Remy just looked at him.

The desk manager managed a tremulous smile. "Are- are you okay, Mr Jackson?"

"Why do you ask?" he snapped.

"Well, it's just that- well, you came in so fast, and, and I wondered if you were ill or anything," the desk manager finished hurriedly.

"No," said Remy, "I'm fine."

"Because if you were ill," stammered the poor man, "we could call a doctor for you."

"I am," Remy replied through gritted teeth, "in a more than adequate state of health, although I would have been a lot better if you hadn't so- considerately disturbed my sleep just now."

The desk manager gratefully took that as his que to retreat. "Well, sir, I'm glad to see you are well, the motel is glad to see you are well, because you are one of our best customers as you know, and we would be very sorry to lose your patronage, and your, ah, financial contribution, ha ha, anyway if you need anything, anything at all don't hesitate to call me and I'll have it sent straight up and if you'll excuse me sir I need to get back to my desk and you back to your rest thankyou sir I'm glad to see that you are all right-" and with that the desk manager turned and all but ran down the corridor, with Remy looking bemusedly after him. Well, he thought, it appears I don't need to rely on my eyes to intimidate people. I'll have to remember that.

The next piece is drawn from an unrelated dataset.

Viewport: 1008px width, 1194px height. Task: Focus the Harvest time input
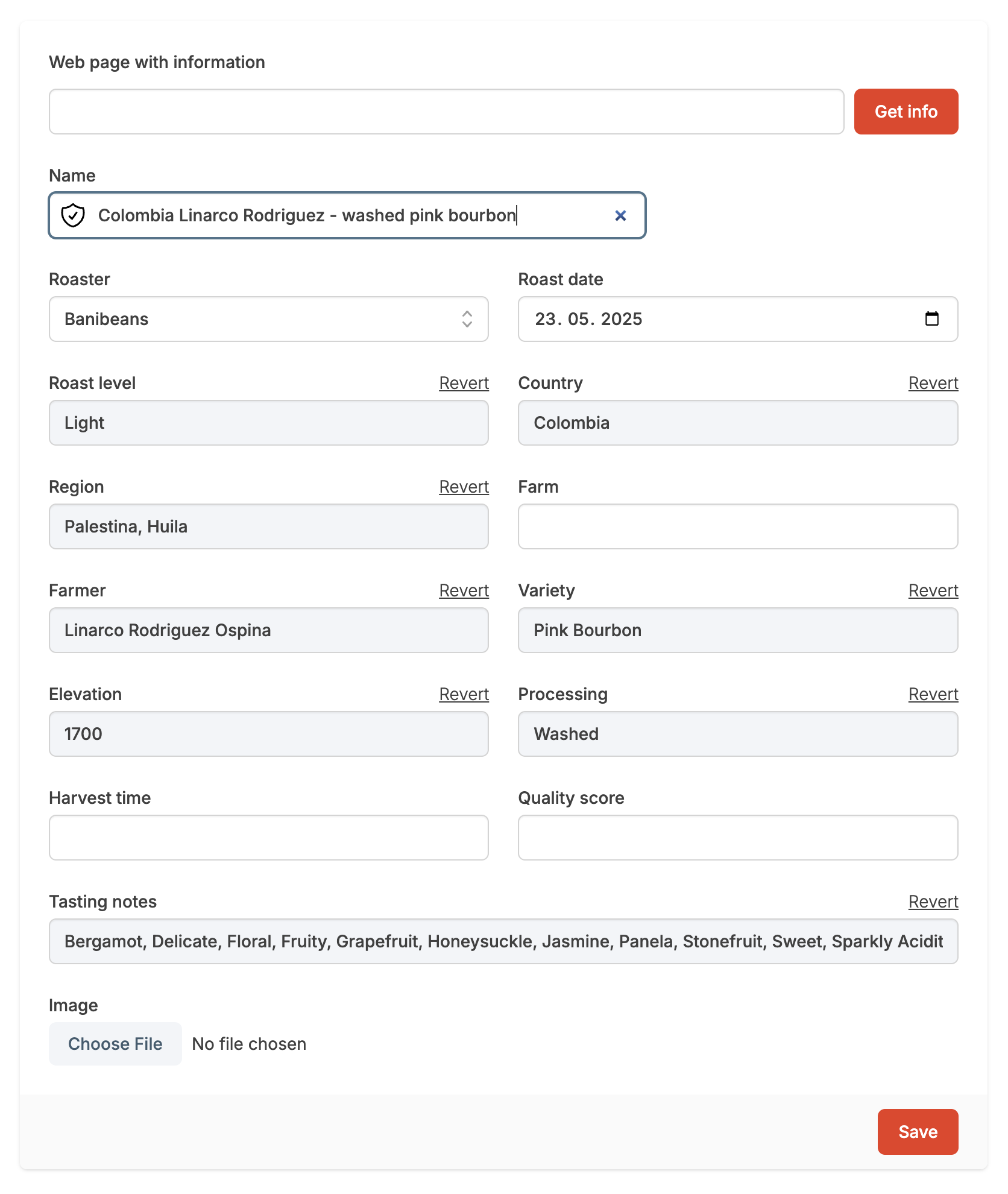coord(268,838)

He shut the door and went and lay back on his bed, but there appeared to be no chance of drifting off to sleep now. He sighed, and rubbed his hand through his hair. He needed a haircut- if he was to move through this conservative town quietly he needed to keep his hair short. Explaining the perpetual sunglasses would be hard enough as it was. He turned on his side, and closed his eyes. It was obvious that he was not going to kill the Londes, and he wasn't about to leave them alone either. He was too curious, and too angry for that. And there was something else as well. All his life he had never had a proper family. The Velvet Ministry of the Antiquary had been too full of danger and politics, and the children jostled for place too much to regard themselves as being proper brothers and sisters. Fragan's Mob, the ones he had run with while he was on the streets of New Orleans had admired him for his skill, audacity and daring, but they had been afraid of him and his strange eyes, and jealous of the way he was prized by the adults who actually ran the Mob. They had never been his family. Even when Jean-Luc adopted him, there was always a constant reminder from anybody and everybody that he was not really family, because he was not part of the bloodline. Remy decided that he would not tell anybody, not even Tante Mattie or Jean-Luc about the Londes. They were his. His family, his blood, something that everybody accused him of lacking. He wasn't going to share their existence because that would mean, in a small way, that he had given them away. He would keep the knowledge of his family to himself, and they would be his to do with as he pleased. His family. Not a shared family, or an adopted one. His own, even if he did hate them for abandoning him and planned to make their lives a living hell. Remy smiled, and felt something inside his head relax. Dere, he thought, Dat wasn't so difficult a decision, was it? He yawned and covered his eyes with his forearm. A lazy thought drifted into his mind. It will be an exquisite dance I will lead them through…

Sleep, real sleep, not just a doze, was not long in coming.